### Exercise
The answer must consist of every line in the records that contains the word "computer".

### Records provided
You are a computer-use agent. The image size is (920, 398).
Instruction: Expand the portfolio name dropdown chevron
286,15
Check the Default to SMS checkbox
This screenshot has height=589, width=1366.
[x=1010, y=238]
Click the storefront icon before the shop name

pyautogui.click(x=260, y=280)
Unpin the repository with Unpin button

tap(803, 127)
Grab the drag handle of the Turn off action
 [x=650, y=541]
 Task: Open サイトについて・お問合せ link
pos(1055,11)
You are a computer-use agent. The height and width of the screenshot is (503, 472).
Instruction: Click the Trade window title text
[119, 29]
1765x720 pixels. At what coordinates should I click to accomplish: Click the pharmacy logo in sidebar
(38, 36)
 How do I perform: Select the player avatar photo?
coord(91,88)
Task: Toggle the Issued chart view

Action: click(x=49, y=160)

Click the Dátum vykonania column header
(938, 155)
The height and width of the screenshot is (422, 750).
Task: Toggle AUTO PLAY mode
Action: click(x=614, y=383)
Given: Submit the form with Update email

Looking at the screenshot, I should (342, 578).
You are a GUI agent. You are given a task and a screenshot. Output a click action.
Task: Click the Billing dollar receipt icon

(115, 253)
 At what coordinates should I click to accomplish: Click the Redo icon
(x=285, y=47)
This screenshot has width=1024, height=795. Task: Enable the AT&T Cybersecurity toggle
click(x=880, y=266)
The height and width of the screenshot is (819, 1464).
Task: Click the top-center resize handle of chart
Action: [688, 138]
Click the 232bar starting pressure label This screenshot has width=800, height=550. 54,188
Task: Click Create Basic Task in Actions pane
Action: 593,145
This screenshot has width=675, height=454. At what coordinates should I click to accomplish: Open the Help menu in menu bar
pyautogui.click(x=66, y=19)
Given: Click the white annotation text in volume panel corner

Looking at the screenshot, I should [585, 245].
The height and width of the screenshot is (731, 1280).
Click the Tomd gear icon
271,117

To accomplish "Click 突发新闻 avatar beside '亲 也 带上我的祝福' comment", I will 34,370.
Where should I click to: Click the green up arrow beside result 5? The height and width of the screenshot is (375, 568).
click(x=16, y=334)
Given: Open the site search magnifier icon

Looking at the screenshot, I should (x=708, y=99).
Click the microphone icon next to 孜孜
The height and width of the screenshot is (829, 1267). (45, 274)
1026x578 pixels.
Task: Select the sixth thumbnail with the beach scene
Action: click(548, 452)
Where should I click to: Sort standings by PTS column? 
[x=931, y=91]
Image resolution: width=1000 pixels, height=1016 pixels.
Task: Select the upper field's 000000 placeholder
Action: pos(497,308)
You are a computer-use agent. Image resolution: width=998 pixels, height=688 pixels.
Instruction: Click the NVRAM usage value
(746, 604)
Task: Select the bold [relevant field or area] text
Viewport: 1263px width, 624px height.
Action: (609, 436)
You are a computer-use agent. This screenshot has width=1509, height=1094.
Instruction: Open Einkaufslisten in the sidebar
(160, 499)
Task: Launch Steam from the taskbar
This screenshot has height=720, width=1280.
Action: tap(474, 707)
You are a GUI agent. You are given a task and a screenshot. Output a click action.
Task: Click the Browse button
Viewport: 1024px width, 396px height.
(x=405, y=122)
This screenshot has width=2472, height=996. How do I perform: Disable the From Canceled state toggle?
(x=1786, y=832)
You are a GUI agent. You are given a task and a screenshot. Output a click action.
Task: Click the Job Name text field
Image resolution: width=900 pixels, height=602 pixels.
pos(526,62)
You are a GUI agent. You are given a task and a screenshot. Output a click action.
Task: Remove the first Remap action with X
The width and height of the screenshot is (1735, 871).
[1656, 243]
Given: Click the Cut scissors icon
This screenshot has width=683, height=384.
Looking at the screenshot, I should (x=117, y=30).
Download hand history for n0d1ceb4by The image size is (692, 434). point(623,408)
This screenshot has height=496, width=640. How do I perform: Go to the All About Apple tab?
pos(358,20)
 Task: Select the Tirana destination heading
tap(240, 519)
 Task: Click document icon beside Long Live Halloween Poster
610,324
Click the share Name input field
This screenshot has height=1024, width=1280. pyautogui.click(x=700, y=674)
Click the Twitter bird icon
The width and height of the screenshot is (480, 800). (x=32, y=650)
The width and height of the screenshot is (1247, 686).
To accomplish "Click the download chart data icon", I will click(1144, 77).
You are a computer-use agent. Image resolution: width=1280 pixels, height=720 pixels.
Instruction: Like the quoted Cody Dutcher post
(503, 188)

### Solution to the exercise
You are a computer-use agent. The image size is (920, 398).
You are a computer-use agent. The height and width of the screenshot is (503, 472).
You are a computer-use agent. Image resolution: width=998 pixels, height=688 pixels.
You are a computer-use agent. This screenshot has width=1509, height=1094.
You are a computer-use agent. Image resolution: width=1280 pixels, height=720 pixels.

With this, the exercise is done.